THYMOQUINONE PREVENTS DOPAMINERGIC NEURONAL LOSS IN ΑLPHA-SYNUCLEIN PFF INDUCED MOUSE MODEL OF PARKINSON’S DISEASE

Parkinson’s disease (PD) is one of the most common neurodegenerative disorders and is characterized by the progressive loss of dopaminergic neurons in the nigrostriatal pathway. Alpha-synuclein (α-syn), a presynaptic protein abundant in nerve terminals, aberrantly aggregates in PD pathology, leading to increased cellular stress, neurotoxicity, and the formation of insoluble inclusions known as Lewy bodies. Numerous studies have explored the antioxidant capacity of naturally occurring compounds to inhibit α-syn aggregation, thereby attenuating progressive neurotoxicity and subsequent neuronal loss. Thymoquinone (TQ), the principal bioactive constituent of Nigella sativa seeds, is considered one of the most promising natural compounds in central nervous system (CNS) drug development. Several studies have reported beneficial effects of TQ in in silico, in vitro, and in vivo PD models, primarily attributed to its antioxidant and anti-inflammatory properties.

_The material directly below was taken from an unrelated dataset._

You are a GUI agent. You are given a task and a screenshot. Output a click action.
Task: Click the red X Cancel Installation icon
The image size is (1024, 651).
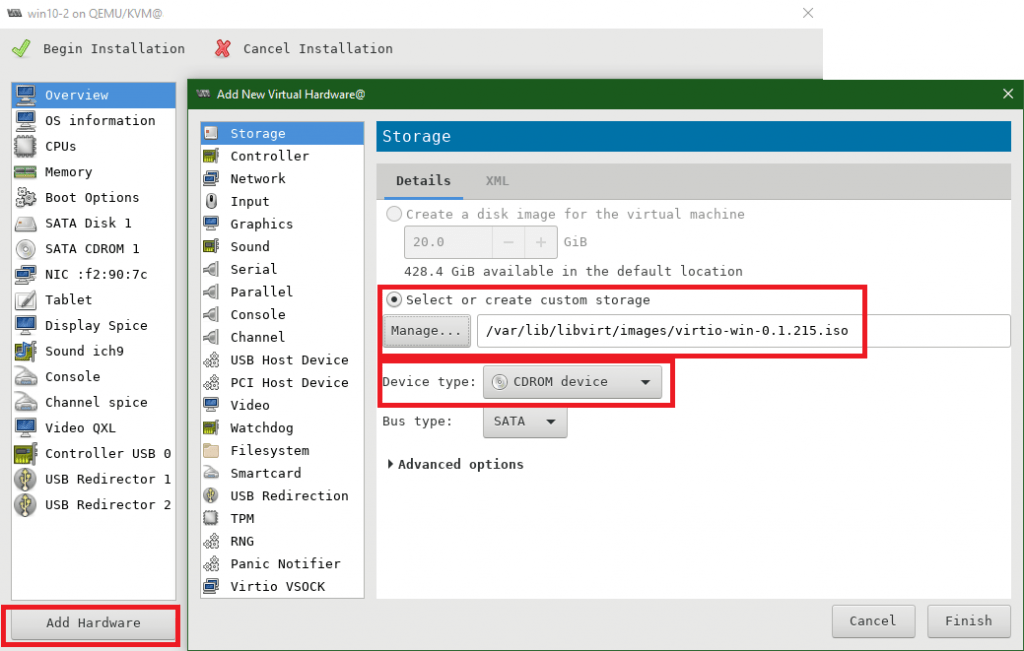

This study aimed to elucidate the role of TQ as an inhibitor of α-syn aggregation in a synuclein PFF-induced mouse model of PD. Using a previously established PD mouse model that accelerates synuclein pathology, α-syn preformed fibrils (PFFs) were inoculated into the striatum, inducing α-syn nucleation and propagation to the dopaminergic neuron soma in the substantia nigra pars compacta (SNc). After six weeks, 1-methyl-4-phenyl-1,2,3,6-tetrahydropyridine (MPTP) was administered intraperitoneally at a dose of 10 mg/kg body weight for five consecutive days. TQ administration not only conferred neuroprotection to dopaminergic neuronal soma and terminals but also significantly reduced the development of fibrillar α-syn aggregates in SNc neurons. Furthermore, TQ modulated antioxidant defense and autophagy-related markers, suggesting a multifaceted neuroprotective mechanism.